TOPSHAM — Voters at next month’s Town Meeting will be asked to approve an $8.1 million municipal budget for fiscal 2013.
The spending plan for the fiscal year that begins July 1 is supported by both the Board of Selectmen and Finance Committee, although selectmen endorsed the public safety portion of the budget by only a one-vote margin.
If approved by voters, the budget would increase 1.83 percent. With potential school and county assessments included, Topsham’s tax rate would increase from the current $16.15 per $1,000 of property valuation, to $16.22. This increase would add $21 to the annual tax bill of a home worth $300,000.
Although overall expenses decreased from $18.6 million to $18.5 million, a drop in revenues from $3.6 million to $3.46 million created a net increase in the amount to be assessed in taxes, from $15.02 million to $15.09 million.
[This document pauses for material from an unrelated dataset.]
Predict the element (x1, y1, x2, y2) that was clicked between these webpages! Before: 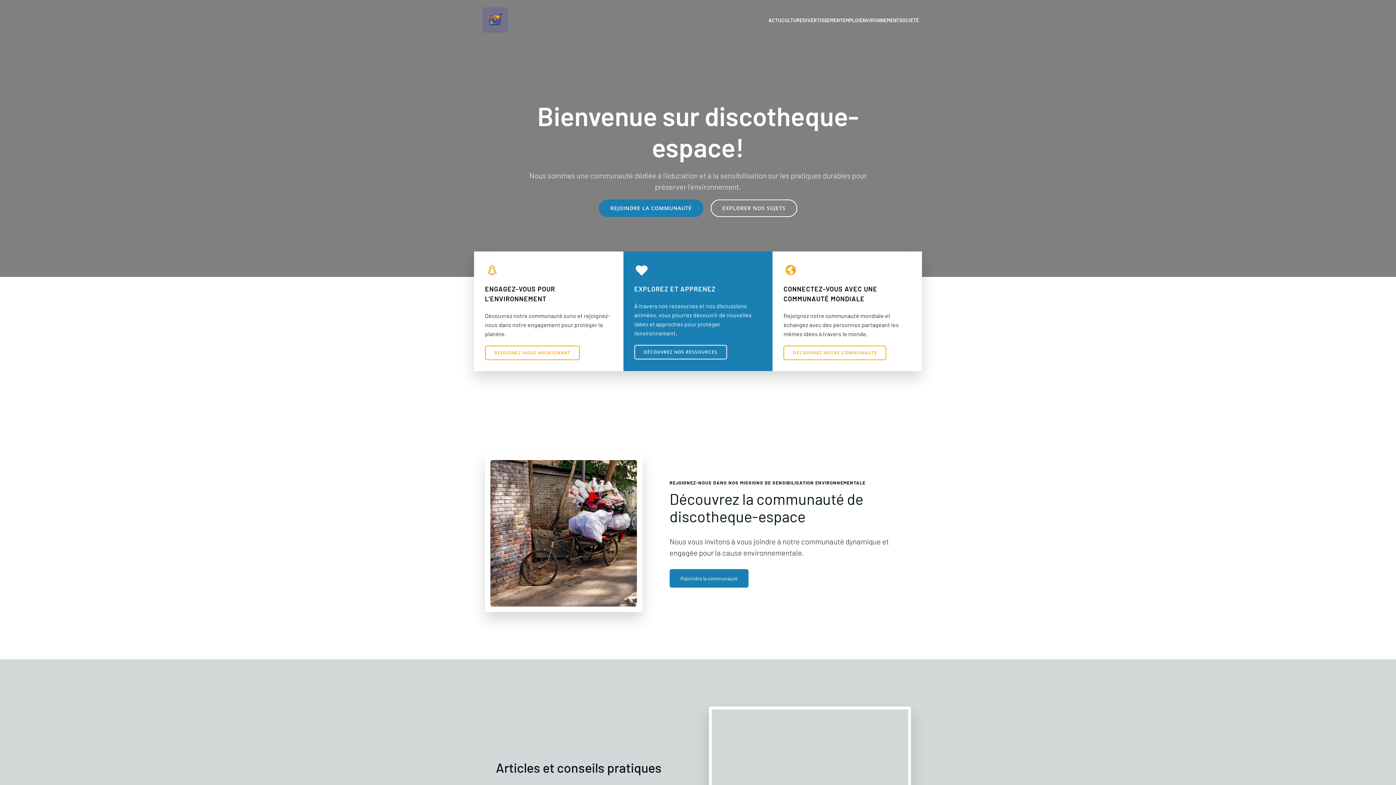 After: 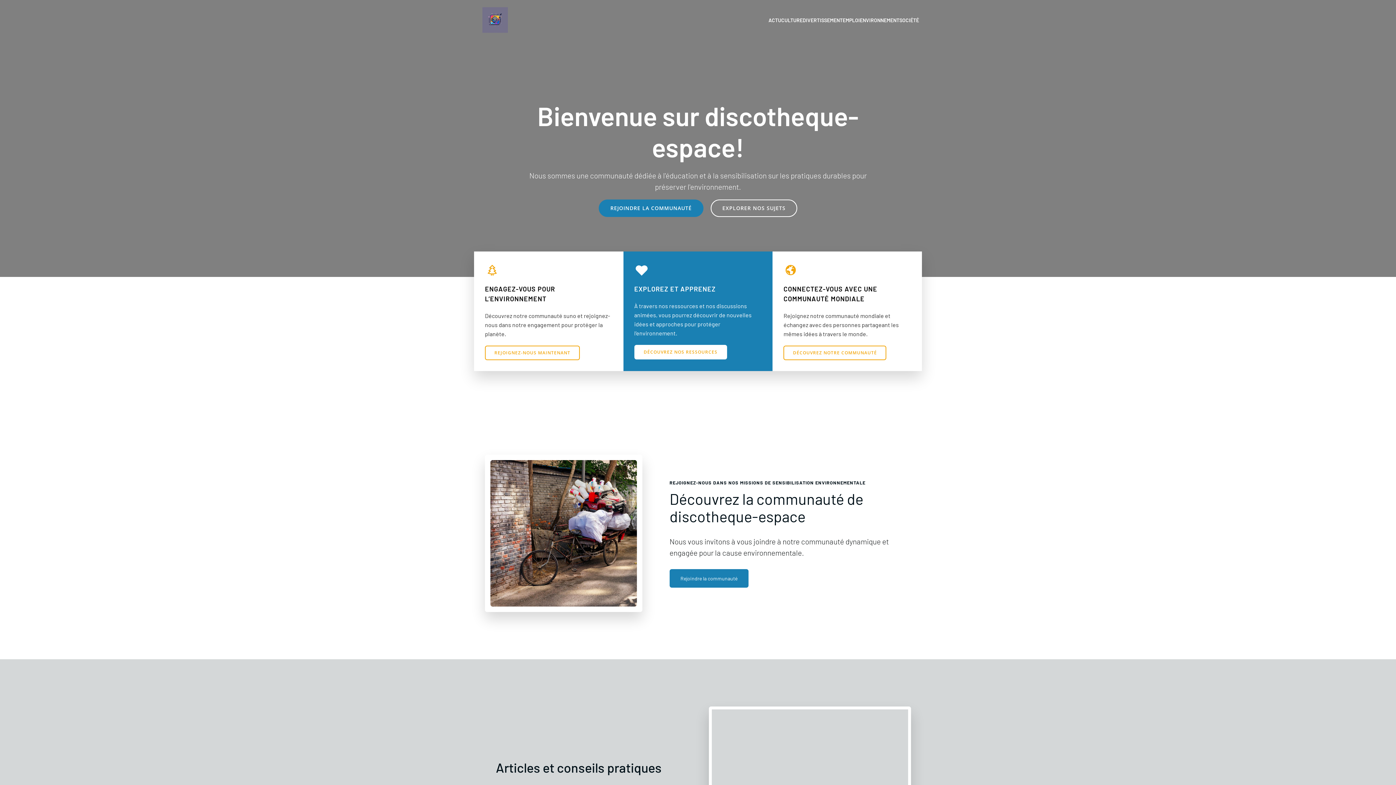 Action: bbox: (634, 345, 727, 359) label: DÉCOUVREZ NOS RESSOURCESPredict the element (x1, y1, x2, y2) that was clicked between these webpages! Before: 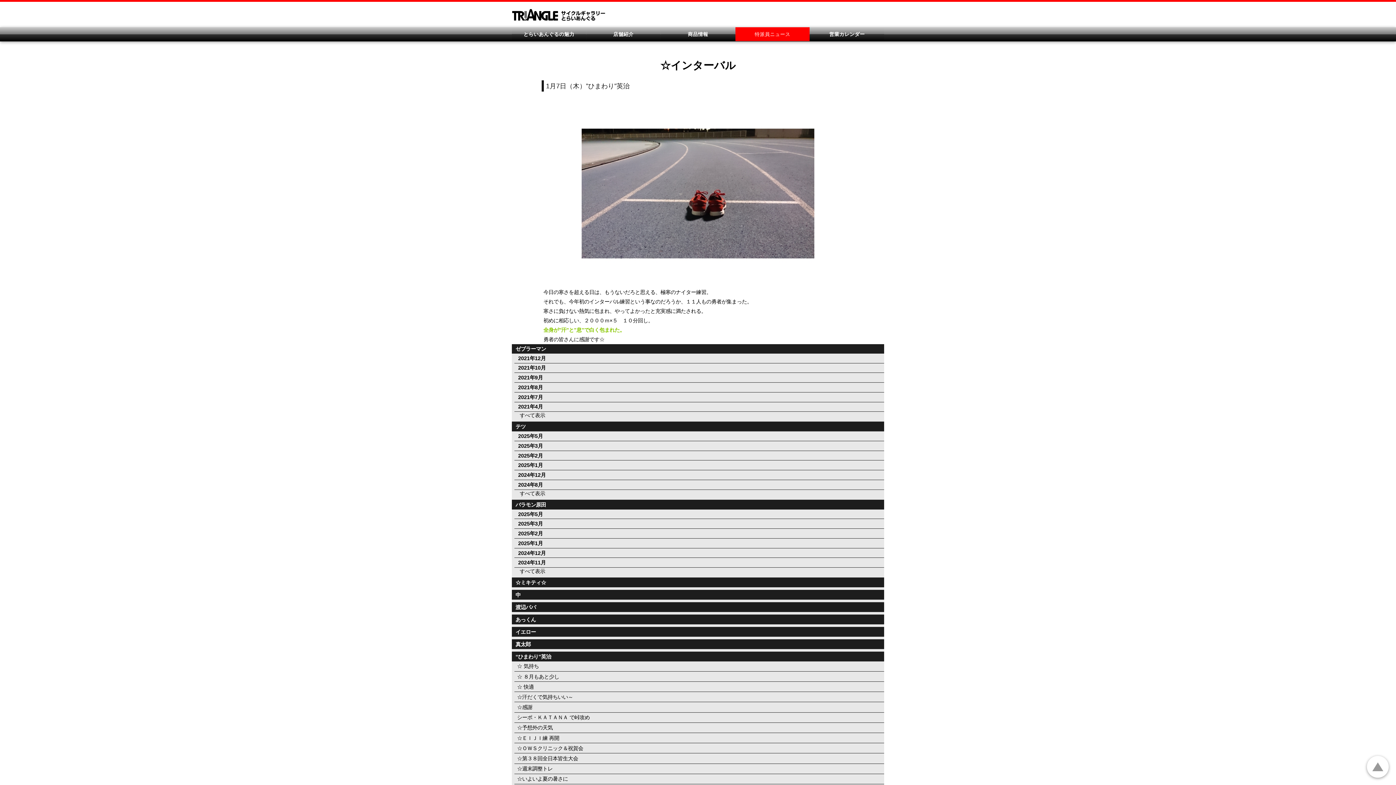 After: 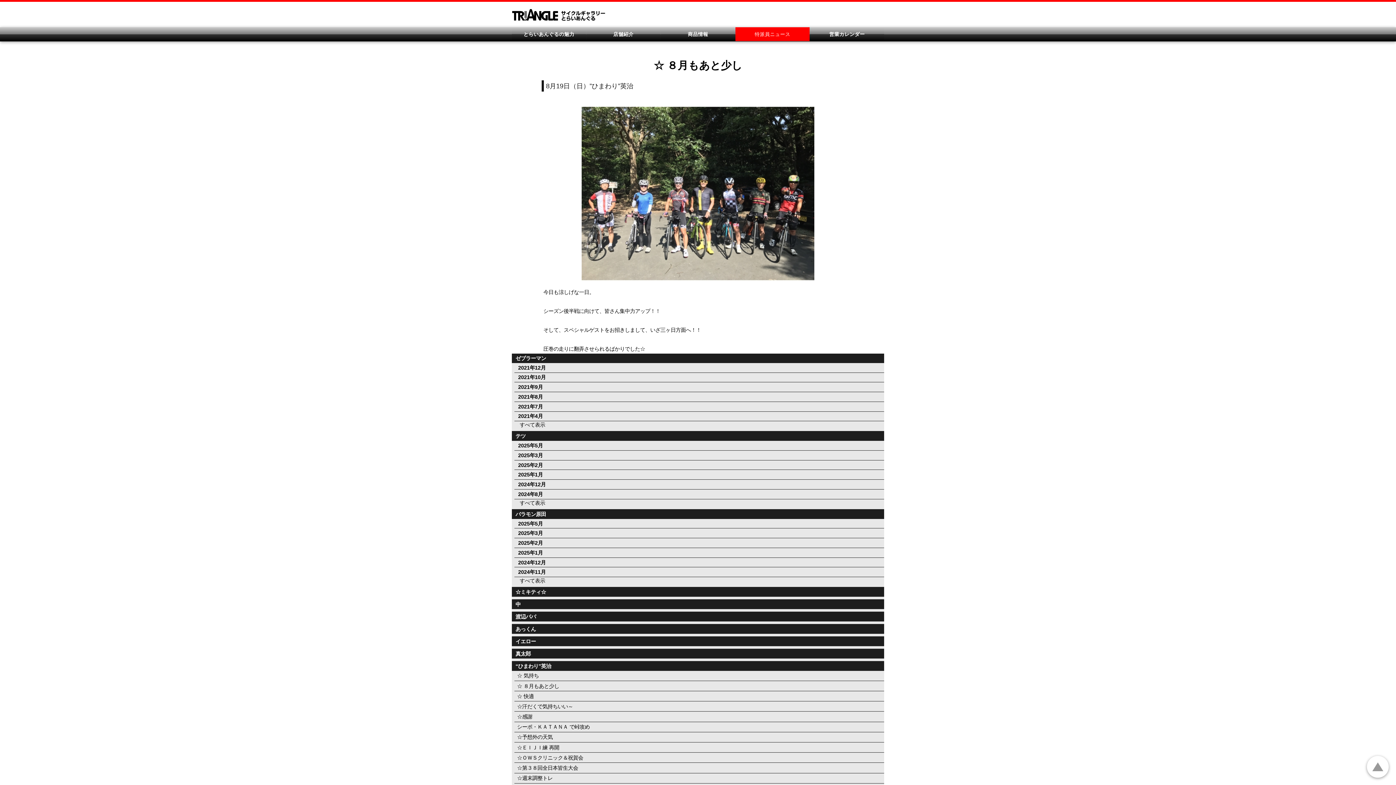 Action: bbox: (514, 671, 884, 682) label: ☆ ８月もあと少し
The Board of Selectmen on April 19 forwarded a series of articles to the May 16 Town Meeting warrant, including various pieces of next year’s spending plan to be voted on individually. They include $1.5 million for debt service; $2.6 million for general government; nearly $424,000 for the capital projects fund; $2 million for public safety and $1.4 million for public works, solid waste and recycling.
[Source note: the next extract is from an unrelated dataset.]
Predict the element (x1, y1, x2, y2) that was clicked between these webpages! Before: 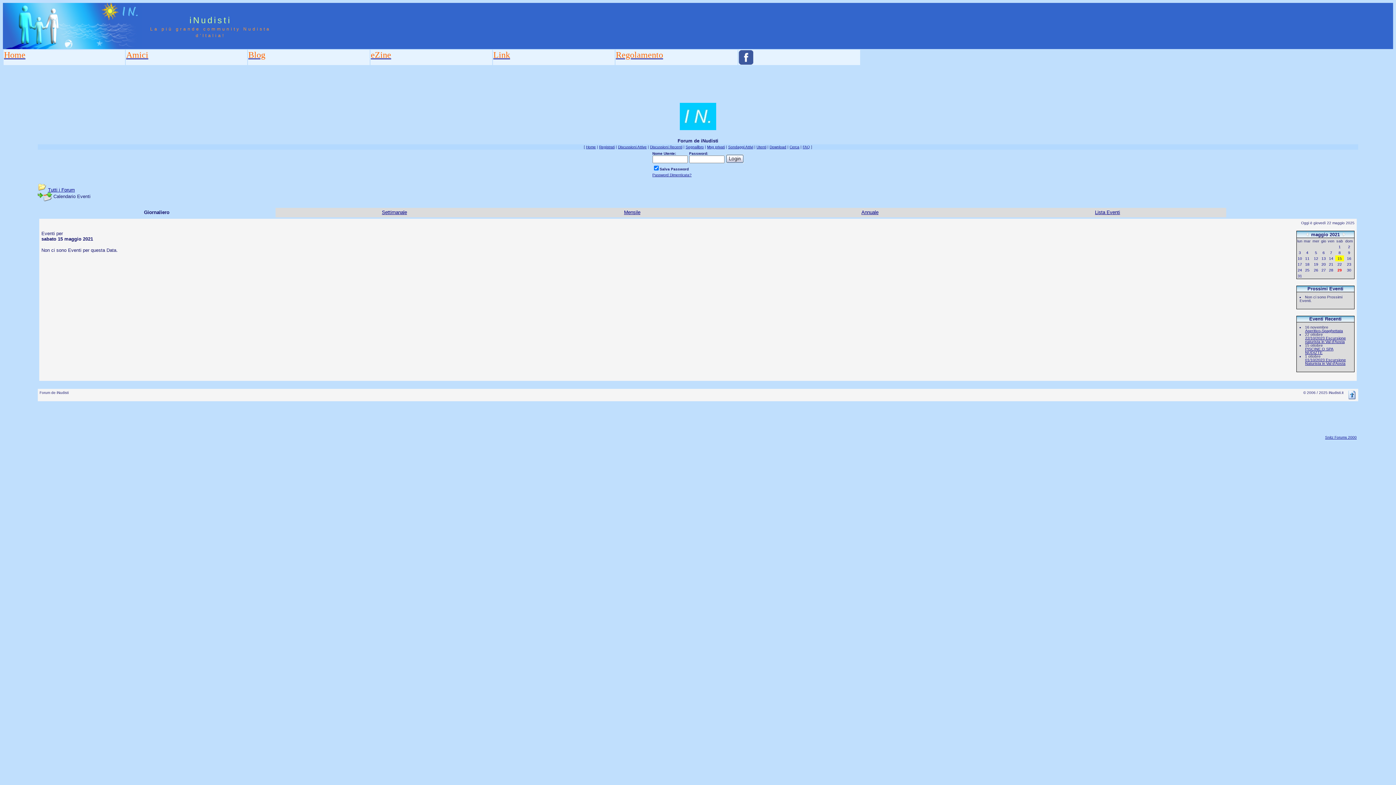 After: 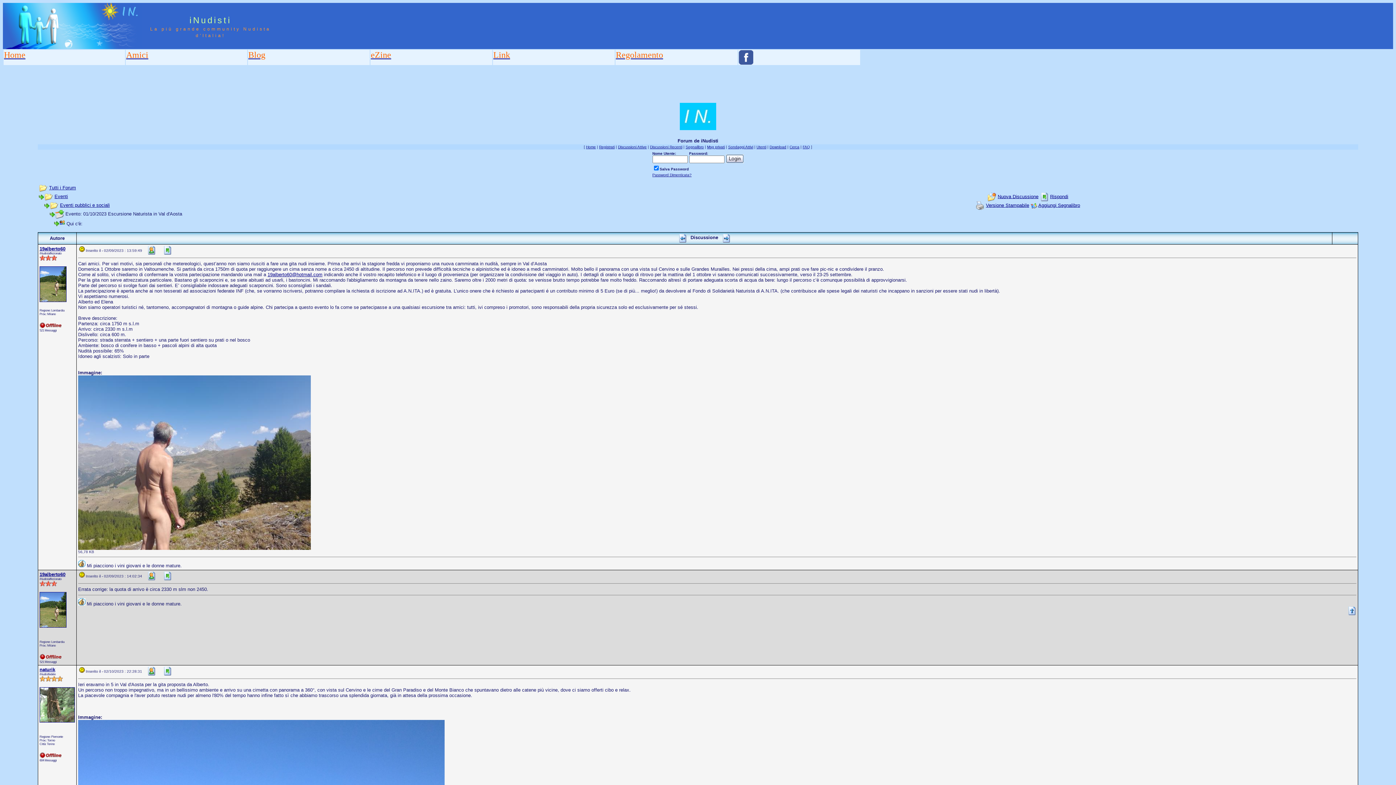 Action: bbox: (1305, 357, 1346, 365) label: 01/10/2023 Escursione Naturista in Val d'Aosta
About $706,000 was proposed to be budgeted for fire protection and rescue, on the public safety line. The increase of about $638,000 would include funding for overnight rescue coverage starting Oct. 1.
A group from the Highland Green retirement community asked the town to fund overnight rescue coverage. There has been staff on call during the night, but the group asked for two people to be at the Fire-Rescue station during that time, to improve response times.
“We have an aging society, and people come to live in Maine because it’s a great place to live, and particularly the Topsham-Brunswick area,” said Joyce Morgan of Goldfinch Drive. “But it can be a turnoff if when you get here … you find out you don’t have round-the-clock ambulance service. I think it’s vitally important, and I urge you to vote to approve these funds.”
Selectman David Douglass argued that “these are tough times. Topsham cannot afford this, in my opinion, right now. I understand that when we break it down, it’s $8 per night. Well, currently, at this tax rate, we have people that can’t pay their taxes today. Not only can they not call an ambulance, they may not have their home.”
The Board of Selectmen and Finance Committee ultimately supported the increase.
Selectmen voted 3-2, with Douglass and Ronald Riendeau opposed. The board also voted, by the same margin and with Douglass and Riendeau opposed, that the proposed public safety budget “ought to pass” at Town Meeting.